Getting JavaScript to Talk to CSS and Sass|CSS-Tricks
JavaScript and CSS have actually lived beside one another for upwards of 20 years. And yet it’s been extremely tough to share information in between them. There have been big efforts, sure. However, I have something simple and instinctive in mind– something not including a structural change, however rather putting CSS custom residential or commercial properties and even Sass variables to utilize.
CSS custom-made properties and JavaScript
Customized homes shouldn’t be all that unexpected here. Something they have actually constantly been able to do considering that web browsers started supporting them is work along with JavaScript to set and control the values.
Particularly, however, we can utilize JavaScript with custom-made homes in a few ways. We can set the worth of a custom-made home utilizing setProperty
:
We can also recover CSS variables using in JavaScript. The reasoning behind this is fairly basic: custom-made residential or commercial properties belong to the design, therefore, they belong to computed style.
Very same sort of deal with getPropertyValue
. That let us get the custom-made residential or commercial property value from an inlined style from HTML markup.
Keep in mind that customized residential or commercial properties are scoped. This implies we need to get computed styles from a particular aspect.
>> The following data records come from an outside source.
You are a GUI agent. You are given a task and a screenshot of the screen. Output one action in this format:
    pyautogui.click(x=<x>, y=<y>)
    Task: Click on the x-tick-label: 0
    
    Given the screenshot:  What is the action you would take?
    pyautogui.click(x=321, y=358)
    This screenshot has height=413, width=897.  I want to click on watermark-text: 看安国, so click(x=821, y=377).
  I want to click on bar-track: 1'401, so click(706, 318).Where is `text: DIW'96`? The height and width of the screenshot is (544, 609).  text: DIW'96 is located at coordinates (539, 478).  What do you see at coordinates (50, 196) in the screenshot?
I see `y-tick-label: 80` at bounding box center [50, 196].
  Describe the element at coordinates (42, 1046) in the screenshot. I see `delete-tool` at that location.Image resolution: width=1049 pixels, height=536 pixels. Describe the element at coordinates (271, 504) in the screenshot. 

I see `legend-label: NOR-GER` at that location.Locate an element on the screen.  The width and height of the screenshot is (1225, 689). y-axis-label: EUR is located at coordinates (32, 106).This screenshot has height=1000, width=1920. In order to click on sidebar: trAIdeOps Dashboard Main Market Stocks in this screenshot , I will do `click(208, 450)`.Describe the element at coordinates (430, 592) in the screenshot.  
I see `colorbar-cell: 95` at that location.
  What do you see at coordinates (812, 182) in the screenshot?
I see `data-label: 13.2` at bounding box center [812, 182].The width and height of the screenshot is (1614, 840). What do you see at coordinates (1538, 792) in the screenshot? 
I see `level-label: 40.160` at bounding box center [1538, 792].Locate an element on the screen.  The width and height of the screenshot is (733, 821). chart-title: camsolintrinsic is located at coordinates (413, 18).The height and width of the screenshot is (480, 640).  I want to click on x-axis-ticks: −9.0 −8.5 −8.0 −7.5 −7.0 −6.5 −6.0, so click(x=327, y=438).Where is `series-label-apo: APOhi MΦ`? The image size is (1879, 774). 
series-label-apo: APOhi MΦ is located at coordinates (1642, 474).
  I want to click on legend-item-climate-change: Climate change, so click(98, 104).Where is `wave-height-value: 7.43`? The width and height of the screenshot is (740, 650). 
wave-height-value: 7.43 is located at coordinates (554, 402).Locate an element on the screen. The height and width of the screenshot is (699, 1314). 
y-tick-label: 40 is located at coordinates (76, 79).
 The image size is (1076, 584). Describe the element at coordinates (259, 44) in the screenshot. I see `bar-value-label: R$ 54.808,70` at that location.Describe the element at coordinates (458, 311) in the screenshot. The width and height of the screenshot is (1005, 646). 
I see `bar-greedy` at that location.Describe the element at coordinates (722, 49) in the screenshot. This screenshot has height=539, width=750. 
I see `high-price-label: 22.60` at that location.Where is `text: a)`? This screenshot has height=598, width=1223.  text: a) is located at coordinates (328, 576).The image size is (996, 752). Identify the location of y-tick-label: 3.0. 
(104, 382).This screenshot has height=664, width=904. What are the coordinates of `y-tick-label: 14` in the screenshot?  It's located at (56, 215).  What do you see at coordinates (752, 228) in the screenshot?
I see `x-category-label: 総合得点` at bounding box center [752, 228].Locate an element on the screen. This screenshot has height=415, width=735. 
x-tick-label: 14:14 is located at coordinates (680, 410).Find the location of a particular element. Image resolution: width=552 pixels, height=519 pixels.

As we formerly specified our variable in : root
we get them on the HTML component.
Sass variables and JavaScript
Sass is a pre-processing language, suggesting it’s developed into CSS before it ever is a part of a site. For that reason, accessing them from JavaScript in the same method as CSS custom-made residential or commercial properties– which are available in the DOM as computed styles– is not possible.
We need to customize our build procedure to alter this. I doubt there isn’t a big requirement for this in many cases since loaders are often currently part of a construct process. But if that’s not the case in your project, we need three modules that are capable of importing and equating Sass modules.
Here’s how that looks in a webpack configuration:
To make Sass (or, particularly, SCSS in this case) variables available to JavaScript, we require to “export” them.
The : export
block is the magic sauce webpack utilizes to import the variables. What is great about this approach is that we can relabel the variables using camelCase syntax and select what we expose.
We import the Sass file (variables.scss
) file into JavaScript, providing us access to the variables specified in the file.
There are some constraints on the : export
syntax that deserve calling out:
There are lots of ways having access to Sass variables in JavaScript can be available in helpful. I tend to grab this method for sharing breakpoints. Here is my breakpoints.scs
file, which I later import in JavaScript so I can use the matchMedia()
technique to have consistent breakpoints.
Animations are another usage case. The period of an animation is typically saved in CSS, however more intricate animations require to be finished with JavaScript’s assistance.
Notification that I utilize a custom-made function when exporting the variable. This allows me to quickly parse things on the JavaScript side.
It makes me pleased that I can exchange information in between CSS, Sass and JavaScript so quickly. Sharing variables like this makes code easy and DRY.
There are several ways to attain the exact same sort of thing, obviously. Les James shared a fascinating method in 2017 that allows Sass and JavaScript to connect by means of JSON. I might be biased, however I find the approach we covered here to be the most basic and most instinctive. It does not need crazy modifications to the method you currently use and write CSS and JavaScript.
Are there other approaches that you might be using someplace? Share them here in the remarks– I ‘d enjoy to see how you’re solving it.